QA3 Financial hit with $500K claim over Medical Capital notes; Securities America, others face suits

Medical Capital was charged by the SEC last month with fraud in the sale of $77 million of privately placed notes

Aug 25, 2009 @ 3:05 pm

By Dan Jamieson

The first lawsuit over the sale of allegedly fraudulent notes issued by Medical Capital Holdings Inc. was filed last week, and more look likely to come.

In what he believes is the first arbitration case involving the sale of Medical Capital notes, Chicago attorney Andrew Stoltmann of Stoltmann Law Offices PC last week filed a $500,000 claim against QA3 Financial Corp., an independent broker-dealer based in Omaha, Neb.

Mr.
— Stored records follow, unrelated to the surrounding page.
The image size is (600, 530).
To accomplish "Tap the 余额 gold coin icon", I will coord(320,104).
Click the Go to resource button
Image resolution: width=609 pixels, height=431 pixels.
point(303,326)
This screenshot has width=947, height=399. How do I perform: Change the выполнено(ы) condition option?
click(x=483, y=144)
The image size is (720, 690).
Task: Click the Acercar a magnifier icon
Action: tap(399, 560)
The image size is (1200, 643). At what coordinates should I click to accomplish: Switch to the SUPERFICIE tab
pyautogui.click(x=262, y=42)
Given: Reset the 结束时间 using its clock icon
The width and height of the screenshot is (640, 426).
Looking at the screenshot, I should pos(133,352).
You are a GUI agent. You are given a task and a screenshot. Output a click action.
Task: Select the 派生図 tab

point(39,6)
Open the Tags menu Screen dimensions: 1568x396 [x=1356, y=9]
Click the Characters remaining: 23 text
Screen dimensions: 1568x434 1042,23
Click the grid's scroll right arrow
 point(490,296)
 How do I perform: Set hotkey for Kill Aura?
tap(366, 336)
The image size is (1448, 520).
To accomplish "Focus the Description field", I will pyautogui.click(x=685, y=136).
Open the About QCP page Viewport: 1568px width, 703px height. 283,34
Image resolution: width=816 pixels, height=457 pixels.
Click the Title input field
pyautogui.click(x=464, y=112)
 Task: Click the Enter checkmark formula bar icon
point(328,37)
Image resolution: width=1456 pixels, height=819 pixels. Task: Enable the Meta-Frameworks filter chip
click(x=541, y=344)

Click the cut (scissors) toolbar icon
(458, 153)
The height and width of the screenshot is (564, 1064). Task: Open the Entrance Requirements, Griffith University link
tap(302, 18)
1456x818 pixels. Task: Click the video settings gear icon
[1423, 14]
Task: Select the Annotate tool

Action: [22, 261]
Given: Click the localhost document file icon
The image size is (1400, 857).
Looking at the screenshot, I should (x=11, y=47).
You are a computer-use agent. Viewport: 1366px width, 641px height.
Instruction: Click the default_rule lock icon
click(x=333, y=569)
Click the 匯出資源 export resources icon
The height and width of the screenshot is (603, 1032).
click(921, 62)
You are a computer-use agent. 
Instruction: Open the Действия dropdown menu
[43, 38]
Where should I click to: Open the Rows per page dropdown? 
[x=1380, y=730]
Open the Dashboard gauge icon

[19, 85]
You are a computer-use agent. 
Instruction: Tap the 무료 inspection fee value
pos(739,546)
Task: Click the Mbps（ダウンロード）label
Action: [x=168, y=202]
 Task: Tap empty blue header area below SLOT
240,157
Stoltmann said he would have 20 to 30 more cases in the next six weeks.

“Almost all the others will be against Securities America,” he said.

Several plaintiff's attorneys said most of their cases will be against Securities America Inc. of La Vista, Neb.

Tustin, Calif.-based Medical Capital was charged by the Securities and Exchange Commission last month with fraud in the sale of $77 million of privately placed notes.

The SEC alleged that $18.5 million of the proceeds were illegally used by Medical Capital to cover administrative costs.

Many of the notes — which packaged receivables from the medical industry — were sold by independent contractor firms like Securities America.

“We've got eight to ten [Medical Capital investors] who have provided us with documents [and] we're proceeding with filing those claims” in the next few weeks, said Stephen Ostrofsky, a securities arbitration consultant with Tramont Guerra & Nunez PA of Coral Gables, Fla.

“Most seem to be against Securities America,” Mr. Ostrofsky said.

However, it's unclear if Securities America sold more of the Medical Capital notes than other firms.

Many of the firms that sold the deals are small, and there are issues of collecting on any damages, Mr. Ostrofsky and other attorneys said, adding that Securities America, with more than 1,900 reps, is seen as having deeper pockets than other firms.

A spokeswoman for Securities America did not respond to requests for comment.